**WHAT IS NEEDED**
The entries below hold a line with "The image size is (641, 270)." and a line with "You are a GUI". Return those lines and all that lie between them, exactly and only.

**INPUT RECORDS**

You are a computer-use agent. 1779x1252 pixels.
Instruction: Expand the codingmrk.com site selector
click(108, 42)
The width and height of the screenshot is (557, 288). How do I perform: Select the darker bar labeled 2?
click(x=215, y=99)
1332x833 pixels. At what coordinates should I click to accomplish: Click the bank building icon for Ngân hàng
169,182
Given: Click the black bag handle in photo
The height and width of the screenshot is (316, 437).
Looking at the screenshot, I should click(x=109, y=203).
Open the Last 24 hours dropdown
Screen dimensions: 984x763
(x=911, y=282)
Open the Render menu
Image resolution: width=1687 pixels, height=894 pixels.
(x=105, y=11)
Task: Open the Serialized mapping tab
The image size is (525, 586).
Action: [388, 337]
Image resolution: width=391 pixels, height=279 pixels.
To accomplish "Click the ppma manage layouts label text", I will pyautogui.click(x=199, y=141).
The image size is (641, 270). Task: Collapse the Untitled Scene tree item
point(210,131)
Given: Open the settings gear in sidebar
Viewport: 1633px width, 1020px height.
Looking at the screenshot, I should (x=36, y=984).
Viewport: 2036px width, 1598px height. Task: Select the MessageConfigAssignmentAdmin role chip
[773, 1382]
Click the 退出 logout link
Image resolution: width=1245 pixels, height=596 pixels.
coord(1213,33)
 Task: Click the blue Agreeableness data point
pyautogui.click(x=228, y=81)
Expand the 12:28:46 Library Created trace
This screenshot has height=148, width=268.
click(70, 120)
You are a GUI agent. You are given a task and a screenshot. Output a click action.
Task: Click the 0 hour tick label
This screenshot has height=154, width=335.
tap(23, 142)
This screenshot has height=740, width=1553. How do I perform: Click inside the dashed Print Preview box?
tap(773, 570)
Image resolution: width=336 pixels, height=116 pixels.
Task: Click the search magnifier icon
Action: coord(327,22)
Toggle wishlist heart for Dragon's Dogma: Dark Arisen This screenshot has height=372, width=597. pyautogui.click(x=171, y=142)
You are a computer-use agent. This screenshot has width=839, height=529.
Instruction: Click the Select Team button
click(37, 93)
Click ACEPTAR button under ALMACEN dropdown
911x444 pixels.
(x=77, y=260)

**ANSWER**
The image size is (641, 270). Task: Collapse the Untitled Scene tree item
point(210,131)
Given: Open the settings gear in sidebar
Viewport: 1633px width, 1020px height.
Looking at the screenshot, I should (x=36, y=984).
Viewport: 2036px width, 1598px height. Task: Select the MessageConfigAssignmentAdmin role chip
[773, 1382]
Click the 退出 logout link
Image resolution: width=1245 pixels, height=596 pixels.
coord(1213,33)
 Task: Click the blue Agreeableness data point
pyautogui.click(x=228, y=81)
Expand the 12:28:46 Library Created trace
This screenshot has height=148, width=268.
click(70, 120)
You are a GUI agent. You are given a task and a screenshot. Output a click action.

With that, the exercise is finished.